En se présentant comme le chef des forces armées militaires et civiles, le 18 avril, le président tunisien a mis une nouvelle pièce dans la machine à crises du pays.
Le 65e anniversaire des forces de sécurité intérieure, le 18 avril, aurait pu être une cérémonie comme tant d’autres, présidée par le chef de l’État. Mais Kaïs Saïed a profité de l’occasion pour marteler, avec des arguments juridiques puisés dans différents codes, qu’il est le chef de toutes les forces armées.
« Le principe est qu’il n’y a pas de distinction. La loi, tous les textes du monde et le code des contrats et des obligations le mentionnent. Les forces armées sont les forces militaires et les forces de sécurité », a-t-il ainsi affirmé.
Pourtant, la Constitution ne concède au président que des prérogatives en matière de diplomatie et de défense. Le ministère de l’Intérieur et autres corps comme celui de la douane ne dépendent pas, en principe, du chef de l’État. « C’est grave et dangereux, commente le juriste et ancien député Mondher Belhaj Ali. Le président se pose comme seul interprète de la Constitution. »
Rivalité avec Hichem Mechichi
C’est la troisième fois depuis le début de l’année que le président tunisien se livre à l’exercice : lors de son refus de la prestation de serment des ministres désignés par le chef du gouvernement, puis à l’occasion de son rejet de l’amendement de la loi portant sur la Cour constitutionnelle, et maintenant avec son annexion des forces sécuritaires.
KAÏS SAÏED VEUT ÊTRE L’UNIQUE CHEF, QUITTE À INDUIRE EN ERREUR TOUT UN PEUPLE
Les propos de Kaïs Saïed marquent ainsi un nouvel épisode dans la rivalité entre la présidence et le chef du gouvernement, Hichem Mechichi. « L’implication par le président de la République des forces de sécurité dans les batailles politiques est très dangereuse », s’insurge Faouzi Charfi, dirigeant du parti Al Massar. « Kaïs Saïed est passé de l’autre côté du miroir et veut être l’unique chef, quitte à induire en erreur tout un peuple », renchérit un politologue.
Le locataire de Carthage rencontre finalement les mêmes problèmes que son prédécesseur.
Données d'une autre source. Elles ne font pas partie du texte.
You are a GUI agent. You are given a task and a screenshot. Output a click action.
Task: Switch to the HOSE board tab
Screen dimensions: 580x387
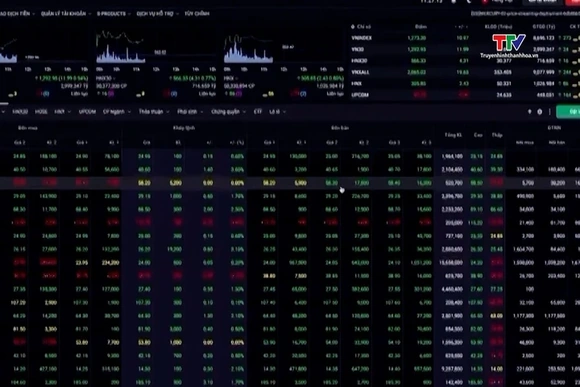point(41,112)
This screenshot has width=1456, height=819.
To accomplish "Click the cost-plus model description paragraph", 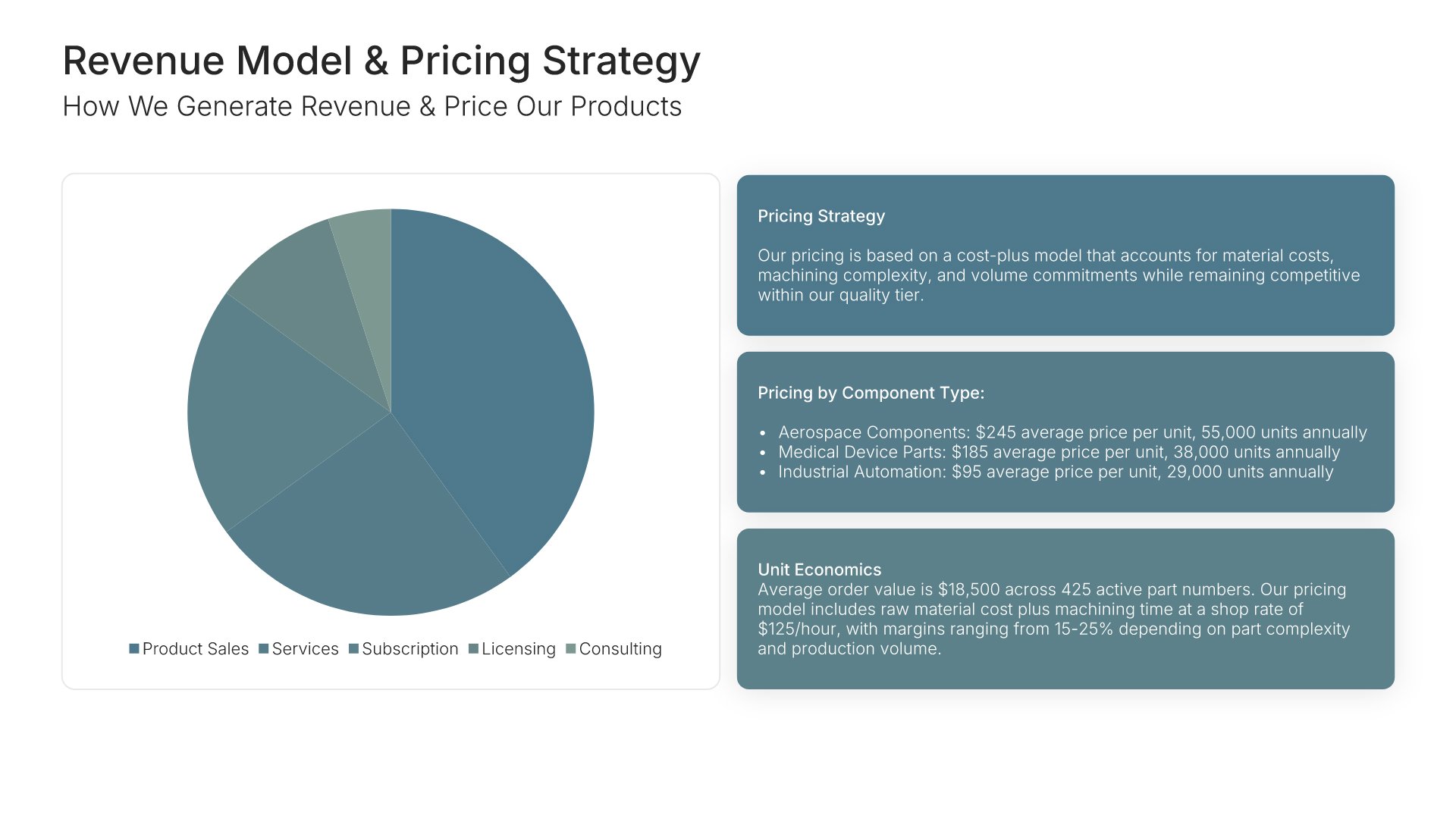I will [1059, 275].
Béji Caïd Essebsi avait aussi voulu amender la Constitution pour conférer plus de pouvoir à l’institution de la présidence de la République et avait aussi eu des difficultés à partager les commandes de l’exécutif avec La Kasbah. Il avait alors joué l’atout d’un Conseil national de sécurité aux allures de mini-gouvernement parallèle sous son contrôle. Mais la formule ne semble pas satisfaire Kaïs Saïed, qui refuse d’avoir des prérogatives limitées.
Crise institutionnelle
Même si Ennahdha, premier parti à l’Assemblée des représentants du peuple (ARP), ne s’est pas exprimé sur la prise de parole présidentielle, cette dernière n’en a pas moins provoqué un tollé dans les milieux politiques.
Ahmed Nejib Chebbi, président du Mouvement démocratique dénonce un coup d’État par l’entrave de la formation d’un gouvernement et d’une Cour constitutionnelle. « Tirer profit des failles existantes dans la Constitution pour imposer son hégémonie et immiscer les institutions de l’État dans le conflit politique est une faute grave, dont le président doit rendre compte. Cela peut même conduire à la destitution du président », s’indigne celui qui est lui aussi juriste.
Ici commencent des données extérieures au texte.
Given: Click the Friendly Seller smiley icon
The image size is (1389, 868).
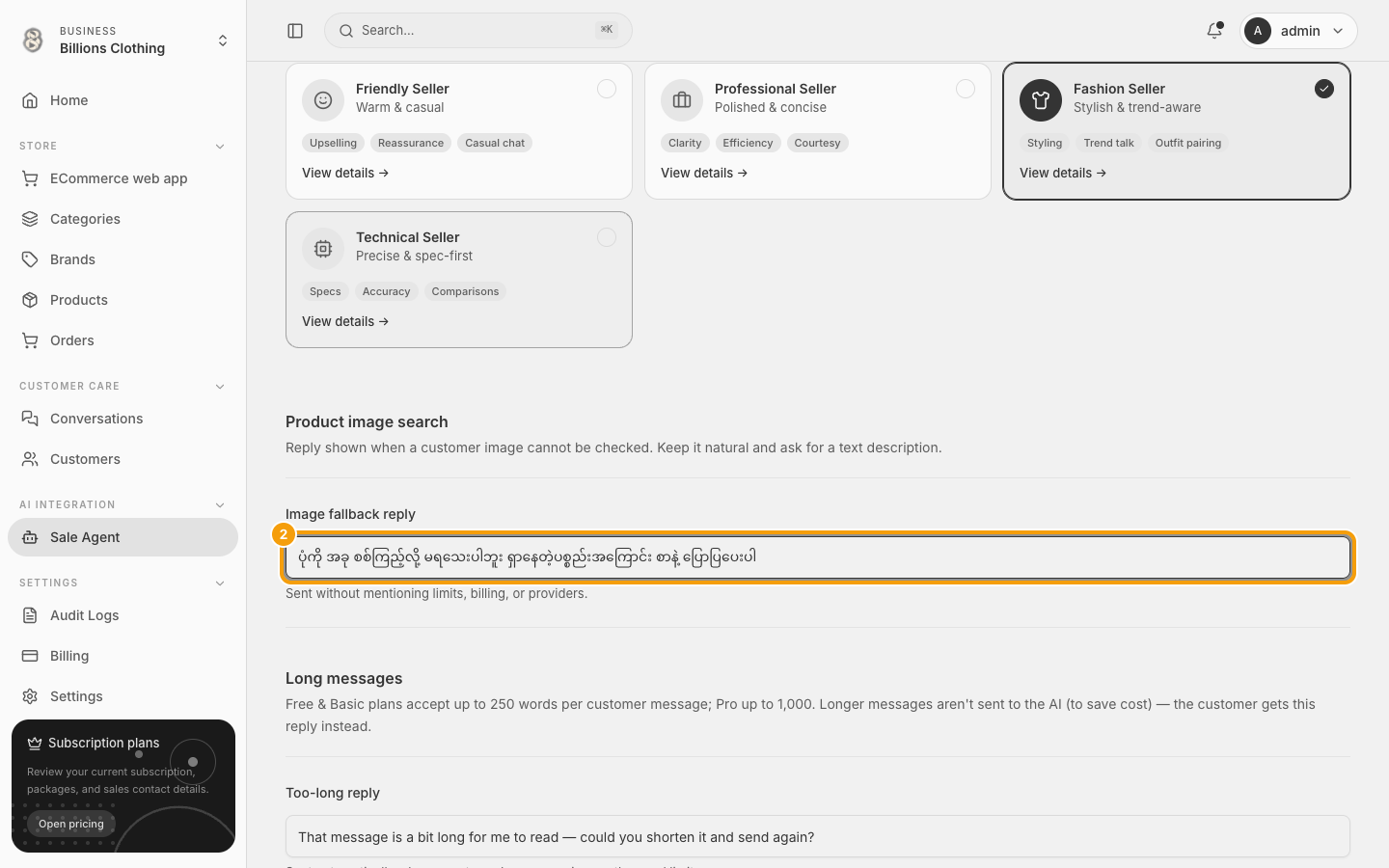Looking at the screenshot, I should [323, 100].
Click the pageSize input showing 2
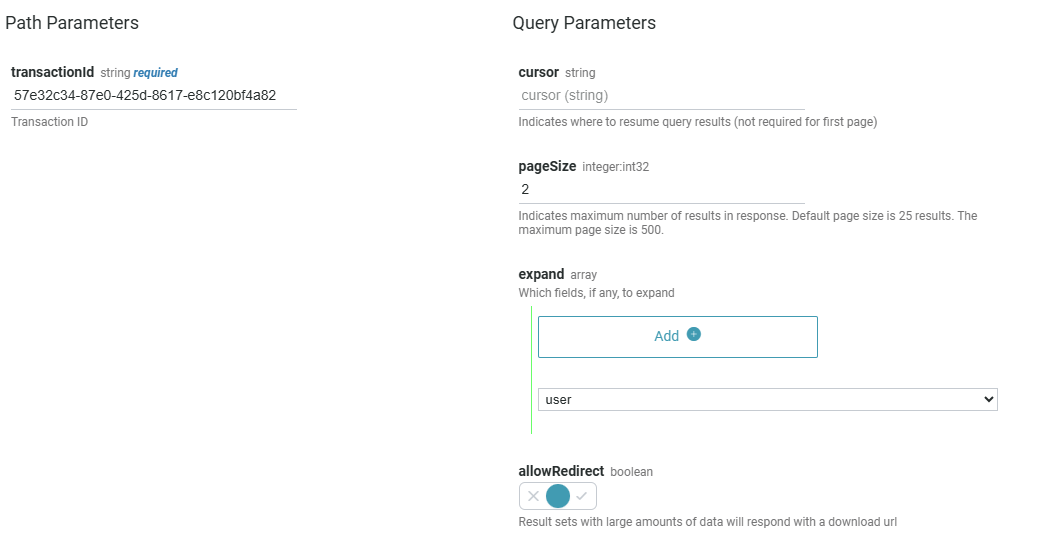The height and width of the screenshot is (544, 1039). coord(661,189)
« C’est une façon d’occuper l’opinion, constate de son côté Mondher Belhaj Ali. Kaïs Saïed aurait pu, par sa position à la tête du Conseil national de sécurité, intervenir dans la gestion de la pandémie et la crise économique ou toute autre urgence du pays. Comme il aurait pu aussi introduire des changements législatifs pour corriger les lois obsolètes ».
Alors que le parti Echaab, proche du président, appelle à la tenue d’un dialogue national pour sortir le pays de l’impasse, Kaïs Saïed semble lui décidé à engager une bataille dans les sables mouvants de la Constitution et de son interprétation.